**EXTRACT PROVIDED**
* * * * * * * * *

Selecting multiple rows in st.data_editor after applying filters

I’m working on an app where I’m allowing the user to filter and sort a dataframe and select multiple rows. The sorting will happen regularly so the native row selection on st.dataframe is not going to be useful, since it wipes out the selections after any sort on columns.

I came up with a solution to add a “Select” column to an st.data_editor which preserves the selection on sorts, but still wipes them out when the dataframe is filtered.

@arnaud I stumbled upon this post where you had proposed the same exact solution to allow row selection on an editable dataframe:

Is there a way to add filters in a way that it preserves previous selections?
I’ve tried using session_state to “save” the selection and then apply those to the filtered dataframe, but it acts wonky and always lags by one interaction with the dataframe. Same thing with using an external file to save the state of the dataframe.

I also tried using a submit form to again “save” the selected rows and apply them to the filtered data but didn’t have any success there either.

I’ve updated the original code posted in the link above with a simple filter

import streamlit as st
import numpy as np
import pandas as pd

df = pd.DataFrame(
    {
        "Animal": ["Lion", "Elephant", "Giraffe", "Monkey", "Zebra"],
        "Habitat": ["Savanna", "Forest", "Savanna", "Forest", "Savanna"],
        "Lifespan (years)": [15, 60, 25, 20, 25],
        "Average weight (kg)": [190, 5000, 800, 10, 350],
    }
)

# I'm defining and applying a simple filter here as an example
life_span_range = st.sidebar.slider("Select Lifespan range", 15, 60, (15, 60))
df = df[df["Lifespan (years)"].between(*life_span_range)]

def dataframe_with_selections(df: pd.DataFrame, init_value: bool = False) -> pd.DataFrame:
    df_with_selections = df.copy()
    df_with_selections.insert(0, "Select", init_value)

    # Get dataframe row-selections from user with st.data_editor
    edited_df = st.data_editor(
        df_with_selections,
        hide_index=True,
        column_config={"Select": st.column_config.CheckboxColumn(required=True)},
        disabled=df.columns,
    )

* * * * * * * * *

**DATASET EXTRACT**

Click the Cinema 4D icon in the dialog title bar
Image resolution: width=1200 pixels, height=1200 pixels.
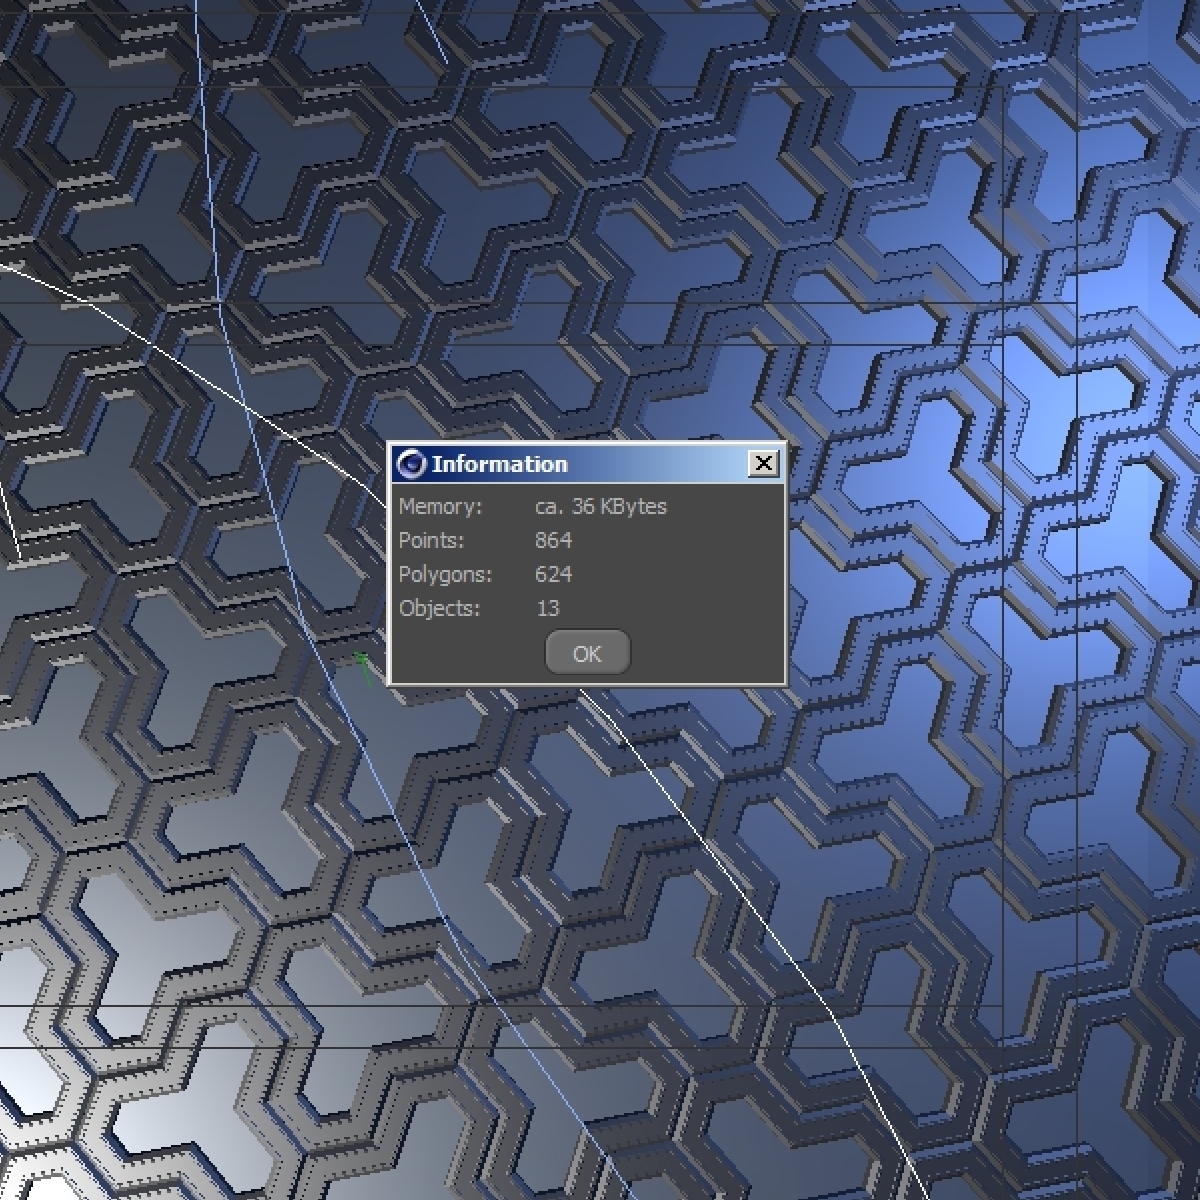411,463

* * * * * * * * *

**SET OF TASKS**
**1.** Rewrite the paragraph of the forum post that begins "I'm working on an app" more briefly, keeping its main facts.
**2.** Edit the stretch of the forum post from "Is there a way" through "of the dataframe.", replacing "wonky" with "unpredictably".
The data has no connection to the forum post.

**TASK-BY-TASK OUTPUTS**
**1.** The app lets users filter and sort a dataframe and select multiple rows. Sorting will happen often, so native row selection on st.dataframe won't help, because it clears selections after any column sort.

**2.**
Is there a way to add filters in a way that it preserves previous selections?
I’ve tried using session_state to “save” the selection and then apply those to the filtered dataframe, but it acts unpredictably and always lags by one interaction with the dataframe. Same thing with using an external file to save the state of the dataframe.